If a violation can be adequately stated, the court next asks whether the right was clearly established. Id. Providing guidance in determining whether a right was clearly established, the Court stated, "[t]he relevant, dispositive inquiry in determining whether a right is clearly established is whether it would be clear to a reasonable offic[ial] that his conduct was unlawful in the situation he confronted." Id. Saucier also provides that an official's reasonable mistake is still cloaked with immunity. Id.; See also, Pearson, 129 S.Ct. at 823 ("The principles of qualified immunity shield an officer from personal liability when an officer reasonably believes that his or her conduct complies with the law."). Plaintiff must show that the officers violated a right so clearly established that any official in Defendants' position would have understood that they were under an affirmative duty to refrain from such conduct. Poe v. Haydon, 853 F.2d 418, 426 (6th Cir.1988), cert. denied, 488 U.S. 1007, 109 S.Ct. 788, 102 L.Ed.2d 780 (1989). In other words, Plaintiff must demonstrate that Defendant's conduct was objectively unreasonable in light of Plaintiff's clearly established rights. See Williams v. Mehra, 186 F.3d 685, 691 (6th Cir.1999).

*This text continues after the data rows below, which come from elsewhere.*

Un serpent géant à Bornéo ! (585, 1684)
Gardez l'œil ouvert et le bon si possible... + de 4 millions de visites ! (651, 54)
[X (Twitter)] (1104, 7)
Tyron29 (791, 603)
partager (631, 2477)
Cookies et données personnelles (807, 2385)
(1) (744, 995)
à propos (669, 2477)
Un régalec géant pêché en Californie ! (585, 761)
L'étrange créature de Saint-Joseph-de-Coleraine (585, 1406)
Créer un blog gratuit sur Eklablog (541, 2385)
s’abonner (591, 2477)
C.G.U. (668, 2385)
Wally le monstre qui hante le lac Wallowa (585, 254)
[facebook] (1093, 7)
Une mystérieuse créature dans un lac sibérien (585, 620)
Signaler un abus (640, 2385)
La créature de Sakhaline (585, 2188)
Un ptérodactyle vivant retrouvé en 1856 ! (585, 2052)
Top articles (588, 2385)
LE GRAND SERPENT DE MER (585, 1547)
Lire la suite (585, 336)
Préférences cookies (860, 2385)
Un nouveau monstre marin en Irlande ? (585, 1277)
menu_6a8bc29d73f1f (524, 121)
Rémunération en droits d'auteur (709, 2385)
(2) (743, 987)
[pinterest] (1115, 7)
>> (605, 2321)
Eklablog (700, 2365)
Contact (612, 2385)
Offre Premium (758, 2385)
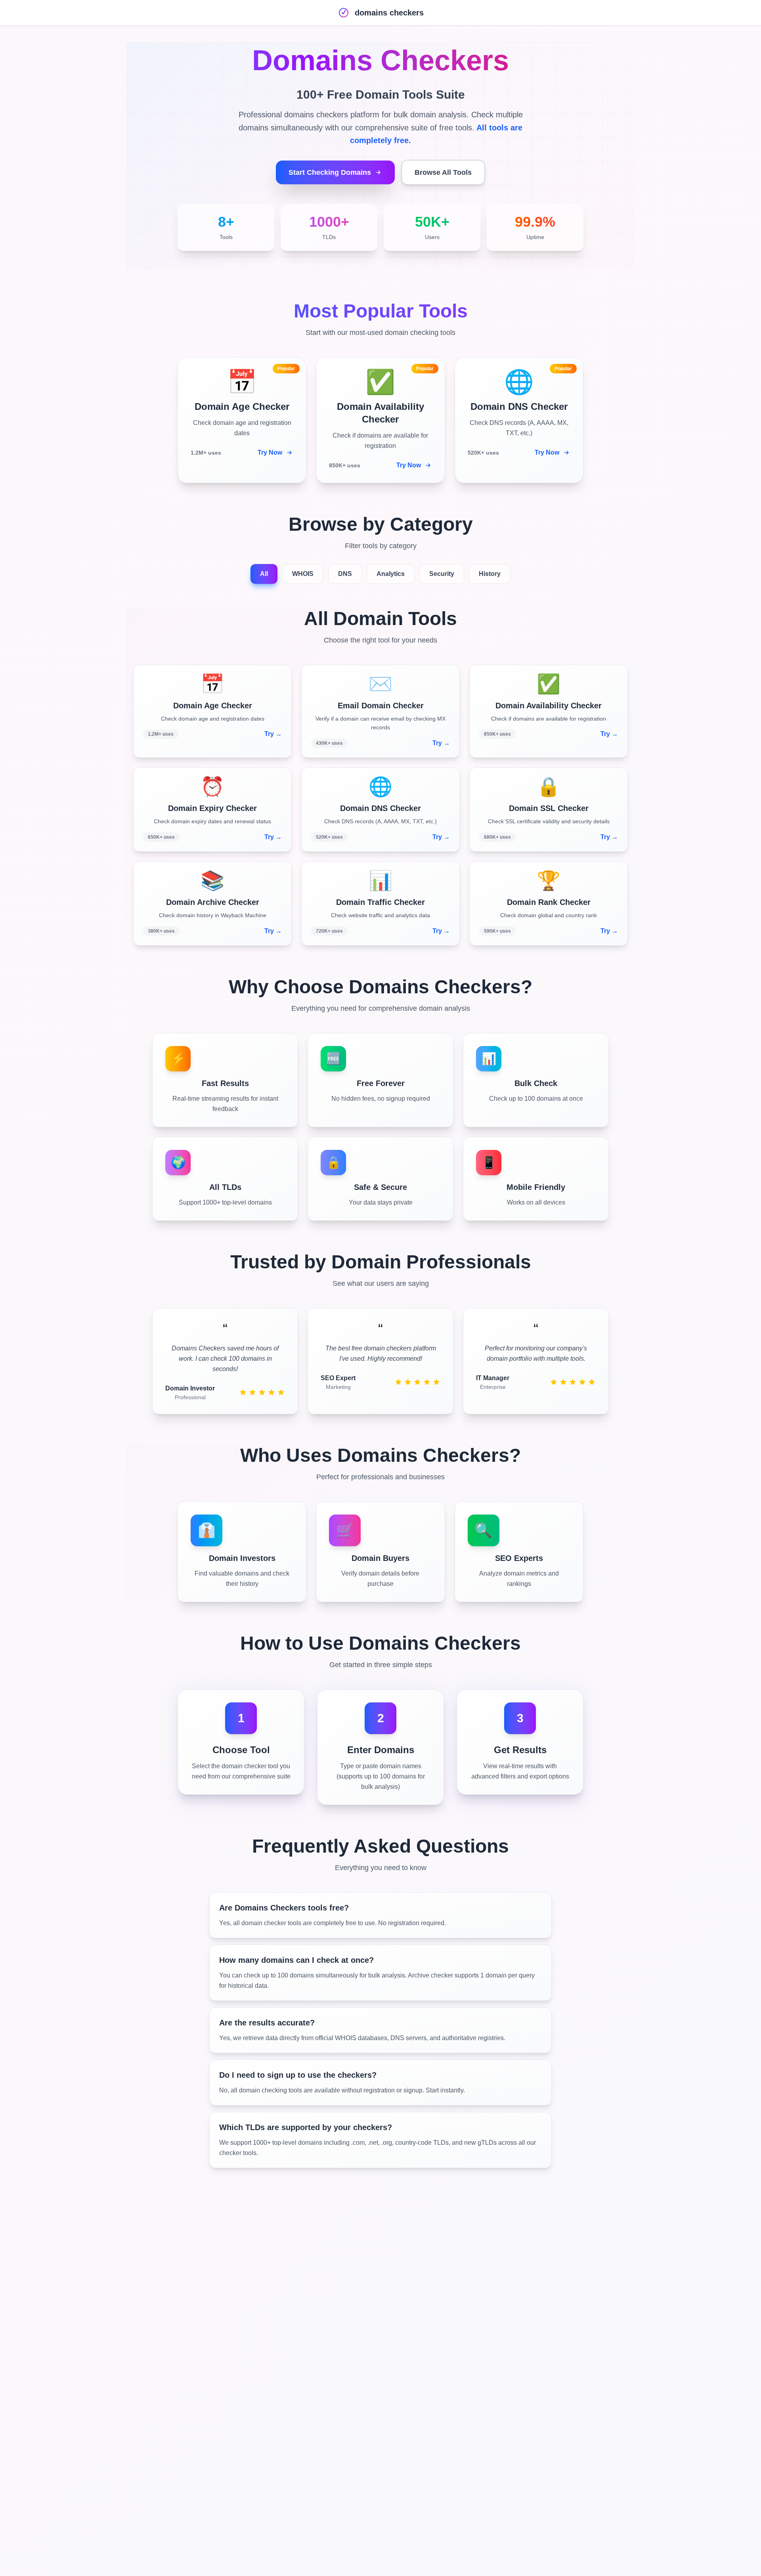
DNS (345, 573)
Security (441, 573)
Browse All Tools (443, 172)
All (264, 573)
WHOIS (303, 573)
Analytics (391, 573)
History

As discussed above, viewing the facts in a light most favorable to Plaintiff, there is a genuine issue of material fact as to whether Defendants violated Horvath's constitutional rights by recklessly disregarding the excessive risk of harm to Horvath. Horvath had the right to be protected from violence perpetrated by other prisoners. See Wilson, 148 F.3d at 600. If the facts alleged are true that Defendants knew the risk of harm, became aware of the altercation, and failed to protect Horvath, then Defendants' conduct was objectively unreasonable. See Williams, 186 F.3d at 691.



IT IS ORDERED that Defendants' Motion for Summary Judgment [Docket No. 40, filed April 14, 2014] is DENIED as it pertains to the remaining Defendants, Wayne County, April Williams, Larry Cameron, and Andre Stinson, and deemed MOOT as it pertains to all parties that have been dismissed.

IT IS ORDERED that Defendants' Motion to Dismiss [Docket No. 40, filed April 14, 2014] is deemed MOOT as it pertains to Defendant Wayne County Sheriff's Department.

IT IS FURTHER ORDERED that Defendant JOHN DOEs 1-5 be terminated pursuant to the Amended Complaint failing to name them as Defendants.